Watch it on YouTube

While Assembly is a language able to give instructions to the computer hardware, WebAssembly is an Assembly-like language able to drive a portable virtual stack machine. At present, not only all major browsers run an implementation of this VM, but WebAssembly bytecode can also be executed from the command line (wasm-interp, wasmtime, etc...).

How WebAssembly can be used

Although WebAssembly bytecode is more portable than standard Assembly which can only run on a specific CPU model, it is not recommended to write WebAssembly directly. In fact, WebAssembly should be the compilation target for the programming language of choice: C, C++, C#, Java and much more! This article can help with a bunch of scenarios where WebAssembly might be the best choice:

  1. Critical web applications that need to improve their performance (bear in mind that while JavaScript programs are interpreted text files, WebAssembly ones are in WASM binary form, therefore, they are executed instead)
  2. C/C++ desktop applications that need to be converted to web applications with the least amount of work
  3. Web applications that need accessing, for instance, C or C++ libraries

Performance testing: compiling C to WebAssembly

In this section we will test the performance of a C function compiled into WebAssembly comparing it to a JavaScript script. Both of these pieces of code:

  • Check whether an email address is in a valid format
  • In order to produce meaningful results, share the same design and implement the same algorithm

Before proceeding with the code, bear in mind that while in JavaScript strings are primitive types, in C, they are one-dimensional arrays of chars. Moreover, a C array and a pointer have a close relationship as the name of the former can be considered as a pointer to the first element of the item list.

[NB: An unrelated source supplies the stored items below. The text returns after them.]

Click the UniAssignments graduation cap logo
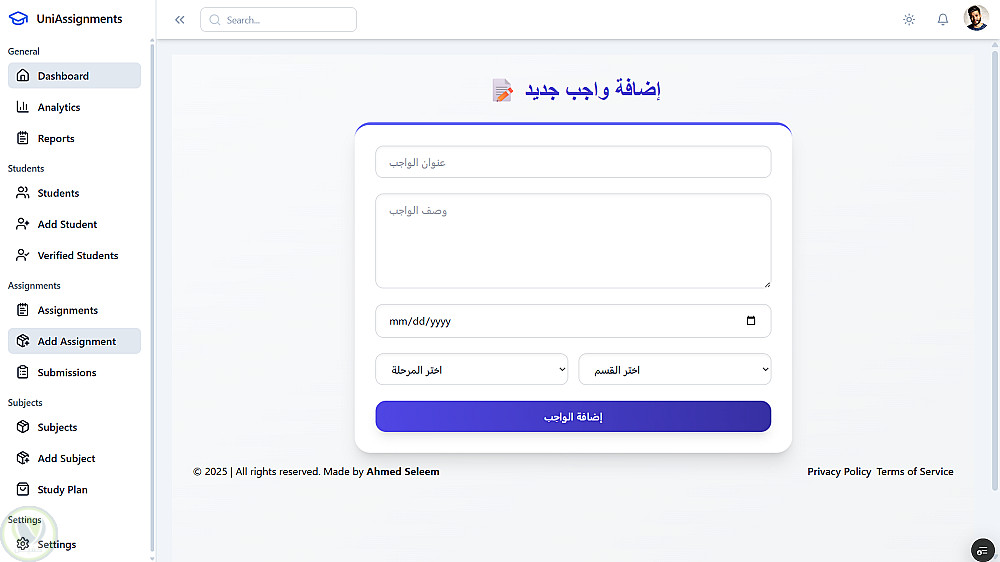The height and width of the screenshot is (562, 1000). click(18, 19)
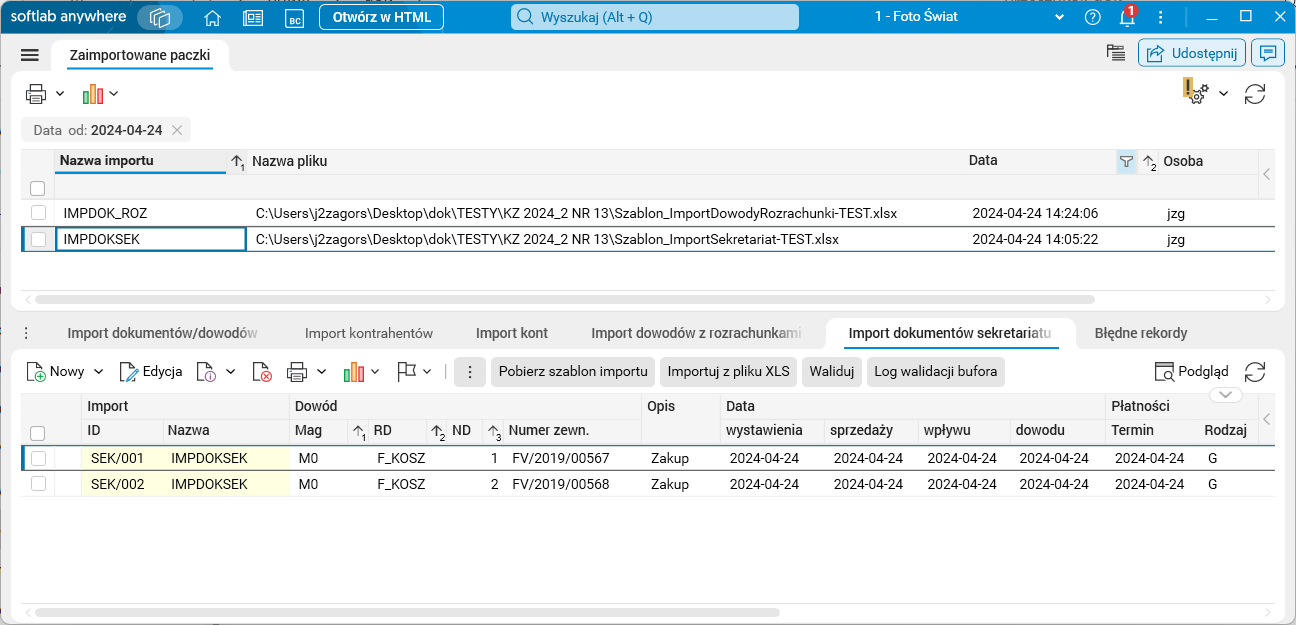Open the flag dropdown arrow
The image size is (1296, 625).
click(427, 372)
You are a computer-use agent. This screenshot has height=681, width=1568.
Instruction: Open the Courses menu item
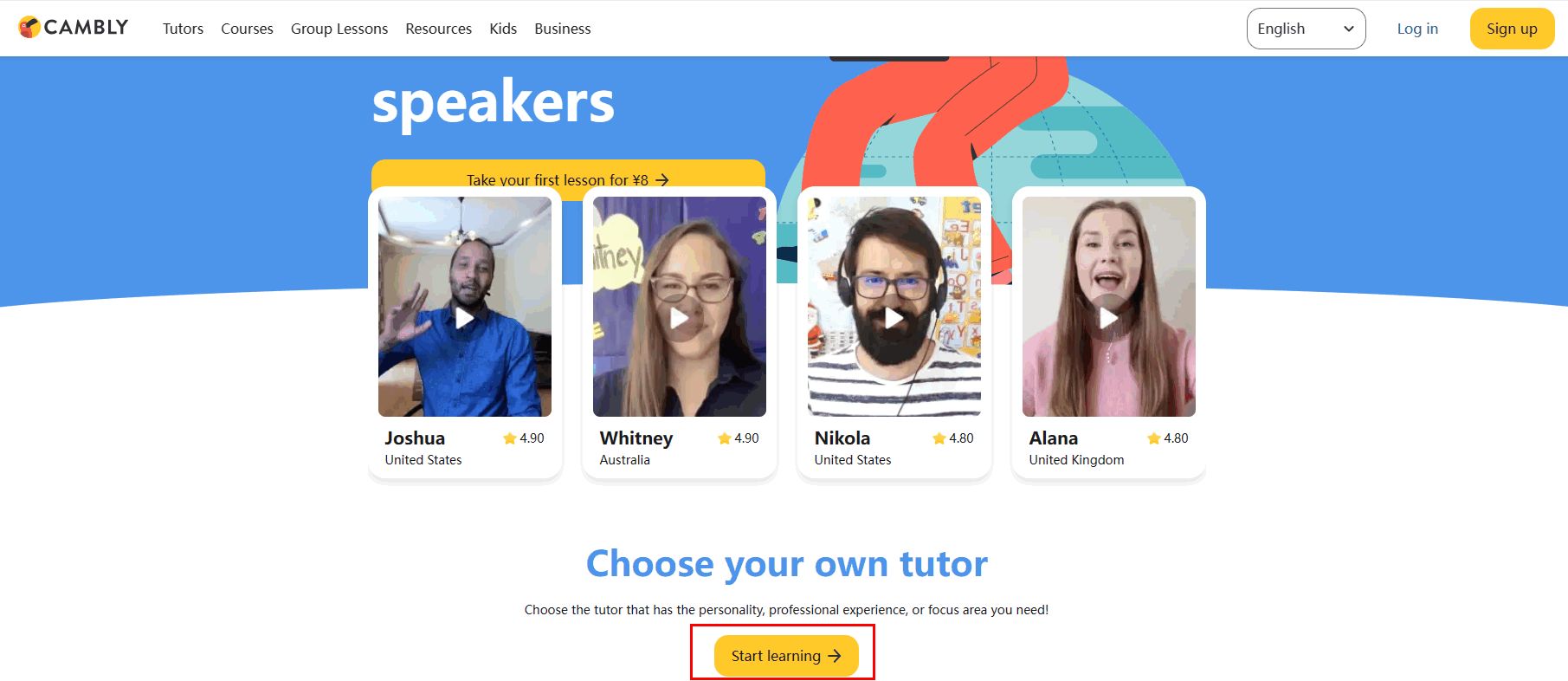(247, 29)
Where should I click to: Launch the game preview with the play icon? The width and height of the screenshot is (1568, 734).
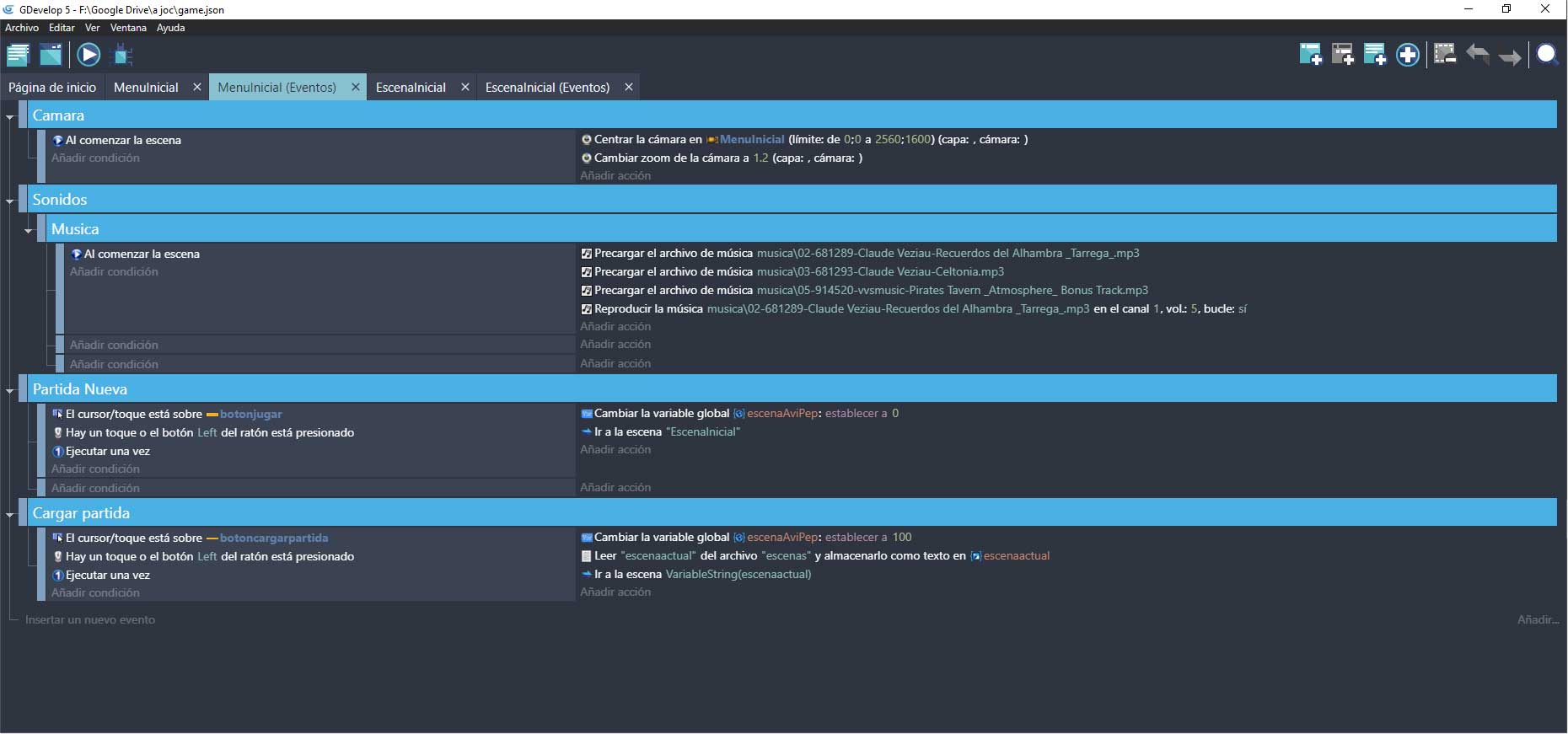coord(89,56)
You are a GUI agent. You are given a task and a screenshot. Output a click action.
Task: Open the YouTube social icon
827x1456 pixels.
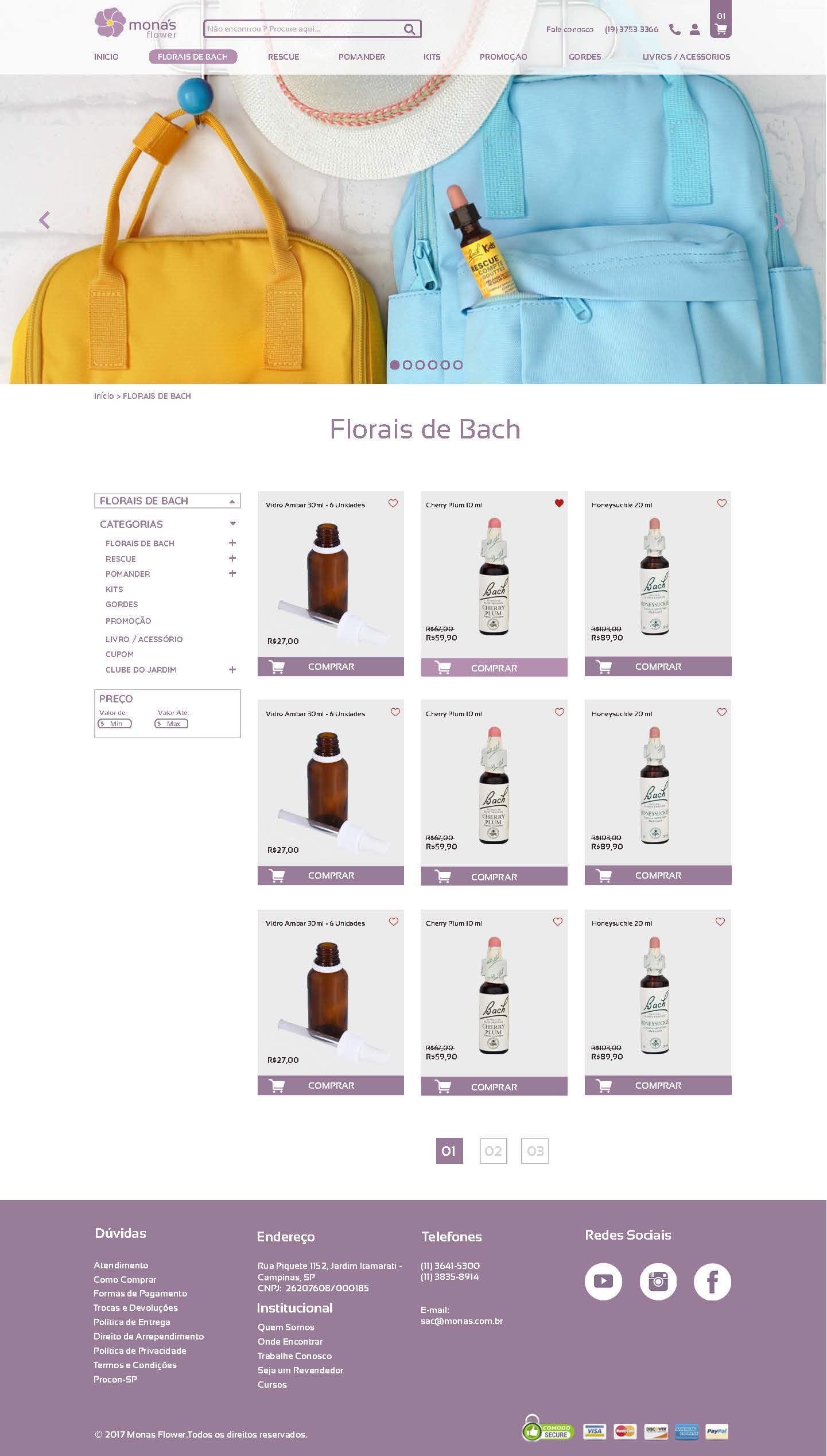[603, 1281]
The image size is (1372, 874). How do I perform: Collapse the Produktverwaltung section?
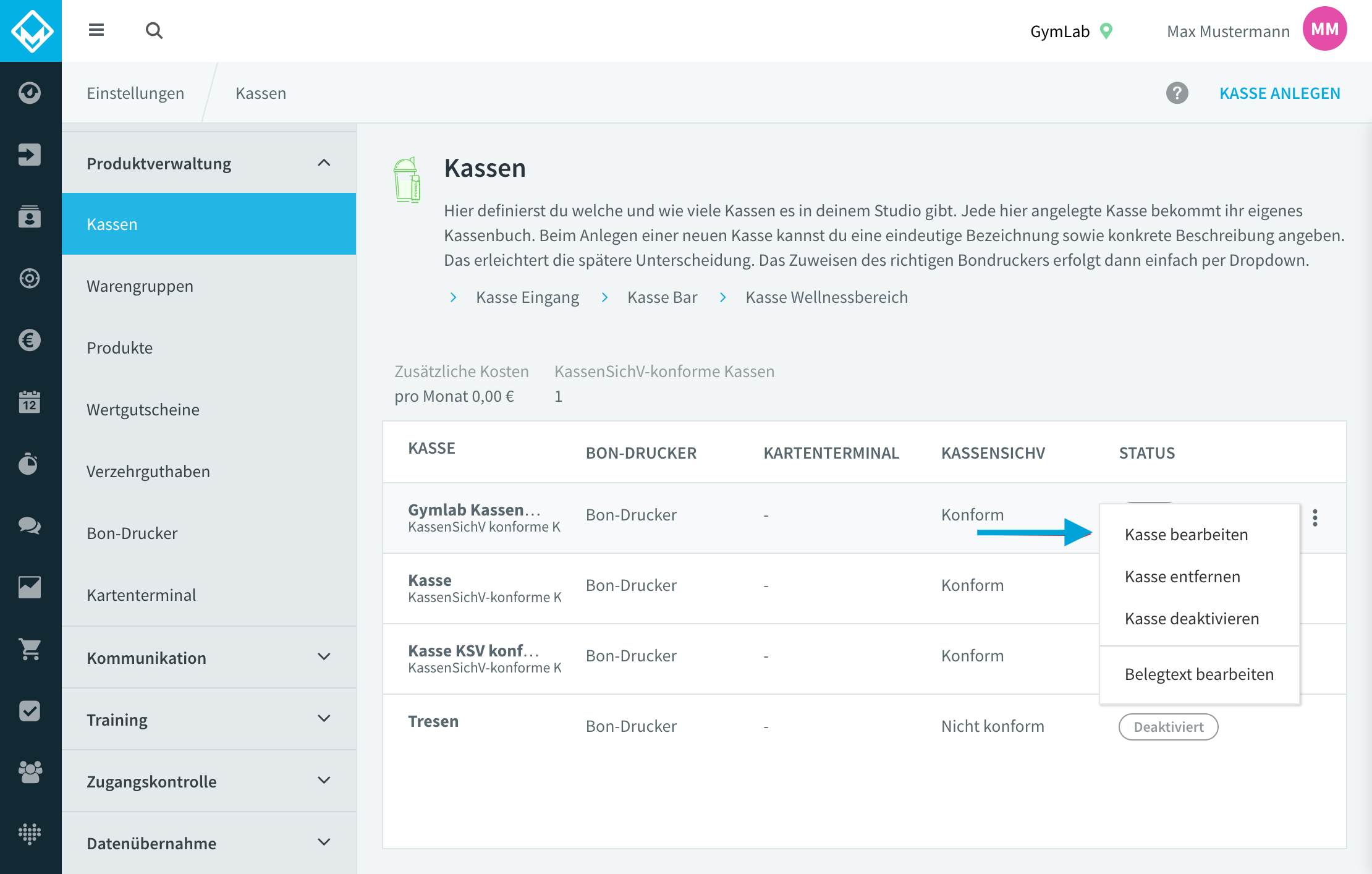point(324,163)
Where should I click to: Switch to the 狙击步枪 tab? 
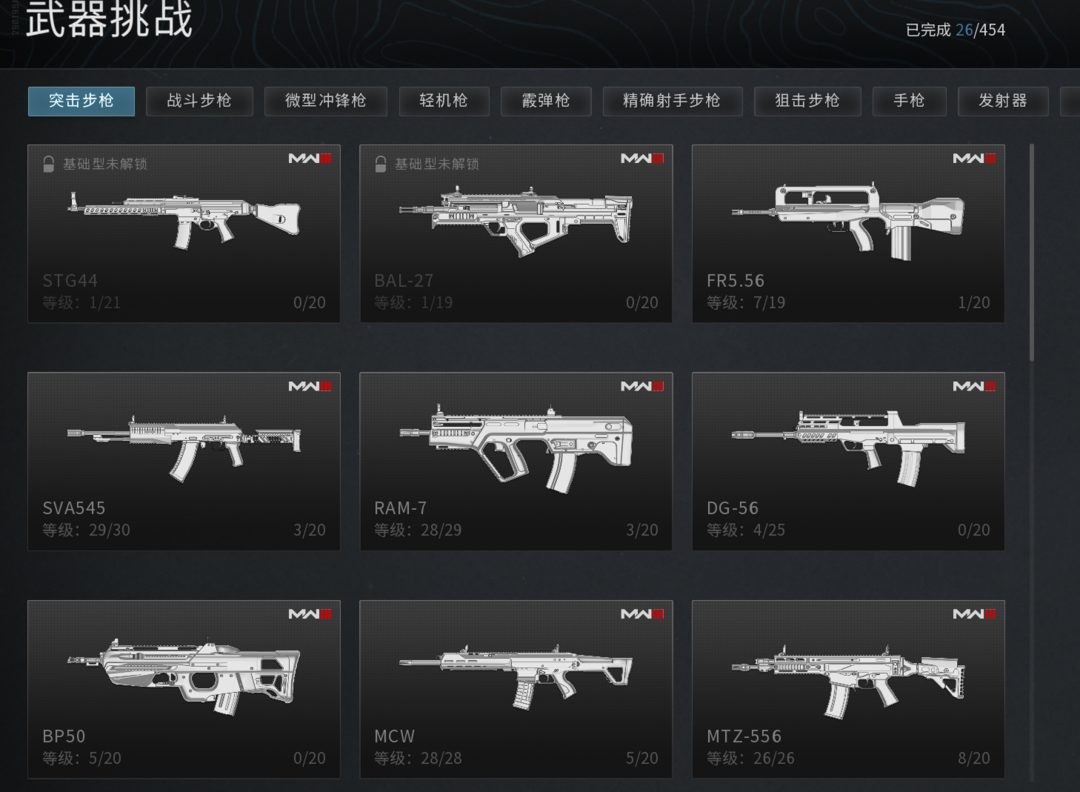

To run the first example, we create a HTML page with an unordered list of fake email addresses that will bootstrap the C function emailchecker compiled as WASM. This function:

  • If the email is valid, logs 0 to the console
  • If the email is invalid, logs a positive number to the console
  • Prints the estimated execution time to the console
   <!DOCTYPE html>
   <html>
       <head>
          <!-- Remove missing favicon error -->
           <link rel="shortcut icon" href="#">
       </head>
       <body>
         <main>
            <h1>These emails were randomly generated...<h1>
            <h2>Please do not send any message to these addresses</h2>
            <ul>
               <li>Add an email address here</li>
               <li>Add one more email address here</li>
               <li>...</li>
            </ul>
            //This JavaScript is generated by the compiler and it has to be loaded
            <script type="text/javascript" src="emailchecker.js"></script>
            <script type="text/javascript">
               //Wait until the system is ready
               Module.onRuntimeInitialized = () => {
                  //Look for all unordered list items
                  const nodeList = document.querySelectorAll("ul > li");
                  //Pass the C program to cwrap() and specify the return and parameter types
                  let address = Module.cwrap('emailchecker', 'number', ['string']);

                  //Get system time to calculate performance
                  const start = Date.now();

                  //Pass each item of the unordered list as parameter to the C function
                  for (let i = 0; i < nodeList.length; i++) {
                     console.log(nodeList[i].innerHTML + ' ' + address(nodeList[i].innerHTML));
                  }

                  //Calculate the execution time
                  console.log(`Time elapsed: ${Date.now() - start} ms`);

               }
            </script>
         </main>
       </body>
   </html>

Next, we save the following C function as emailchecker.c

   #include <string.h>
   #include <emscripten.h> 

   int EMSCRIPTEN_KEEPALIVE emailchecker(const char *email)
   {
        int total = 1;
        const char *placeholder, *domain;
        static char illegal[] = "<([@])>;:,\\\"";

        //Check email user

        for (placeholder = email; *placeholder; placeholder++)
        {
          //If this is a space, a non-printable OR an extended ASCII, return 1
          if (*placeholder <= 32 || *placeholder >= 127) return 1;
          //If this is a @, the domain name is next, EXIT LOOP
          if (*placeholder == 64) break;
          //If contains any illegal character, return 2
          if (strchr(illegal, *placeholder)) return 2;
        }

        //If this is the beginning OR the previous is a dot, return 3
        if (placeholder == email || *(placeholder - 1) == 46) return 3;

        //Check email domain

        //If the domain is null, return 4
        if (!*(domain = ++placeholder)) return 4;

        do
        {
          //If there is a dot, THEN
          if (*placeholder == 46)
          {
            //If it's the beginning OR previous one is a dot, return 5
            if (placeholder == domain || *(placeholder - 1) == 46) return 5;
            total = 0;
          }
          //If it's a space or an extended ASCII, return 6
          if (*placeholder <= 32 || *placeholder >= 127) return 6;
          //If contains any illegal character, return 7
          if (strchr(illegal, *placeholder)) return 7;
        } while (*++placeholder);

        return (total);
   }

The label EMSCRIPTEN_KEEPALIVE allows us to export specific functions rather than making the whole program available to external calls. In fact, in the code above the function main is missing as in the <script> HTML tag the function cwrap calls the C function emailchecker using DOM elements as parameters. Next, the C code is built:

emcc emailchecker.c -Os -o emailchecker.js -s EXPORTED_FUNCTIONS=_emailchecker -s EXPORTED_RUNTIME_METHODS=cwrap

In the code above, the function cwrap is exported as it will bootstrap emailchecker while the option -O3 forces the compiler to produce optimized code (other optimizations are -O1, -O2, -O3, -Oz, -Og and -O0 for no optimization)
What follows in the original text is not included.